The Bronze HorsemanThe golden skies, the translucent twilight, the white nights, all hold the promise of youth, of love, of eternal renewal. The war has not yet touched this city of fallen grandeur, or the lives of two sisters, Tatiana and Dasha Metanova, who share a single room in a cramped apartment with their brother and parents. Their world is turned upside down when Hitler’s armies attack Russia and begin their unstoppable blitz to Leningrad.

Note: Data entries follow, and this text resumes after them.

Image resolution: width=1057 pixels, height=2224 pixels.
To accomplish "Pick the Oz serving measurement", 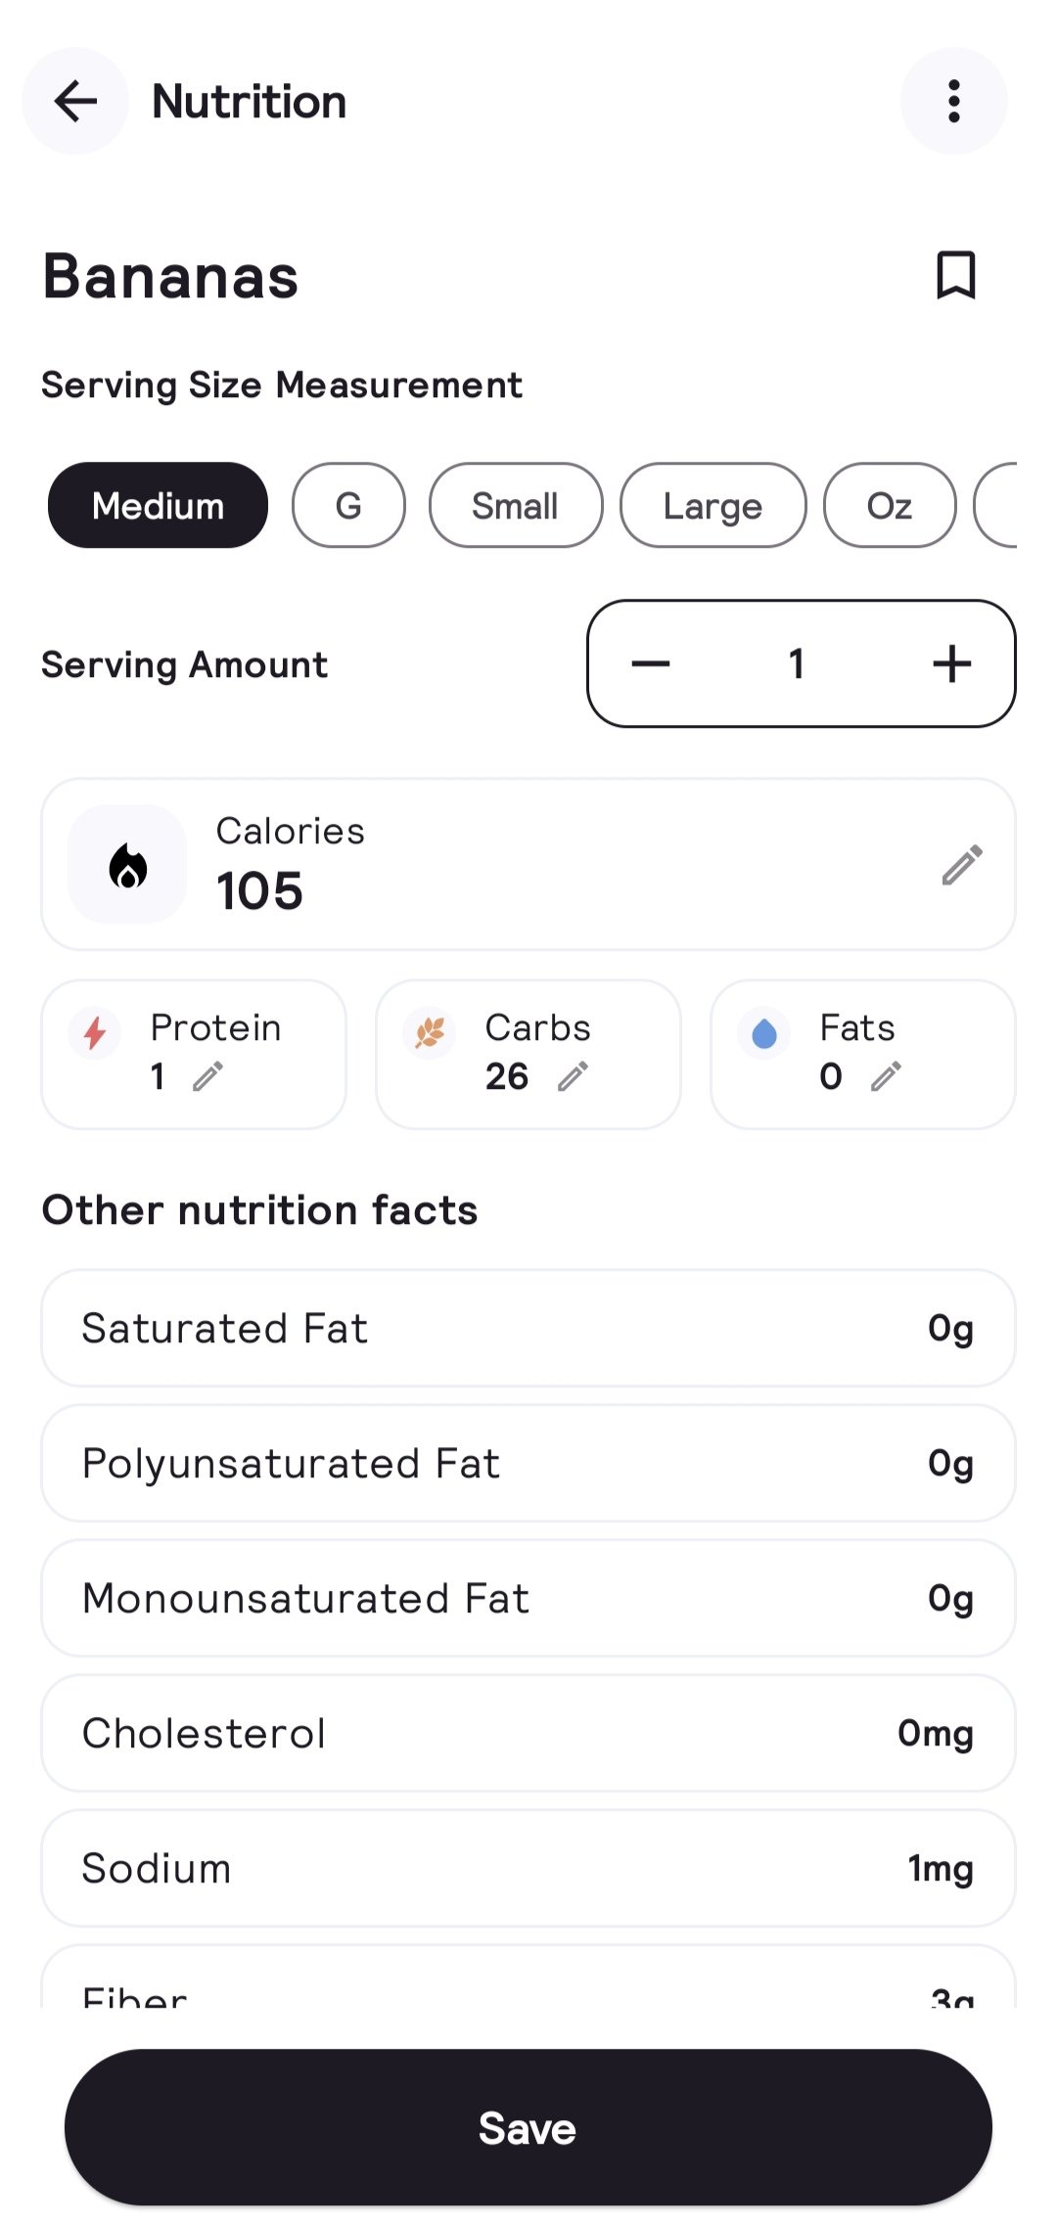I will tap(889, 506).
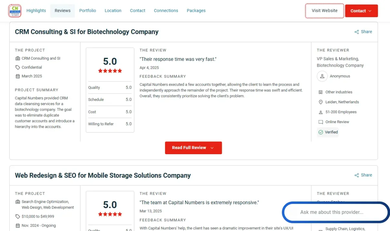
Task: Click the share icon on Web Redesign review
Action: [356, 175]
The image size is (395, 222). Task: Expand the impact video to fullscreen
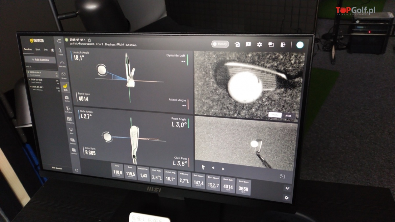coord(282,176)

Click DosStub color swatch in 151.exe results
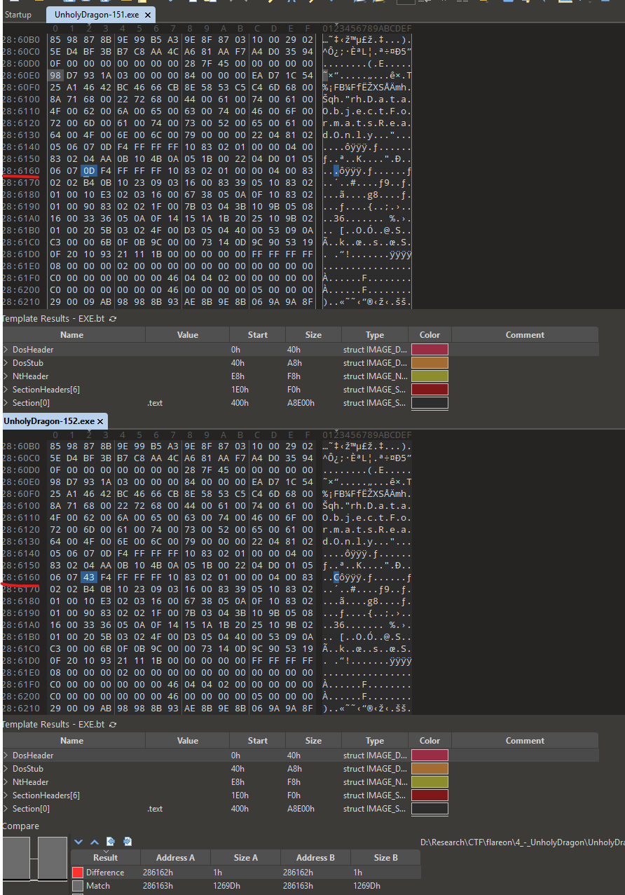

Yet there is light in the darkness. Tatiana meets Alexander, a brave young officer in the Red Army. Strong and self-confident, yet guarding a mysterious and troubled past, he is drawn to Tatiana—and she to him. Starvation, desperation, and fear soon grip their city during the terrible winter of the merciless German siege. Tatiana and Alexander’s impossible love threatens to tear the Metanova family apart and expose the dangerous secret Alexander so carefully protects—a secret as devastating as the war itself—as the lovers are swept up in the brutal tides that will change the world and their lives forever.

Pink Line

The Bronze Horseman is a Historical Fiction sub-classified as Adult Fiction, Cultural and Russia.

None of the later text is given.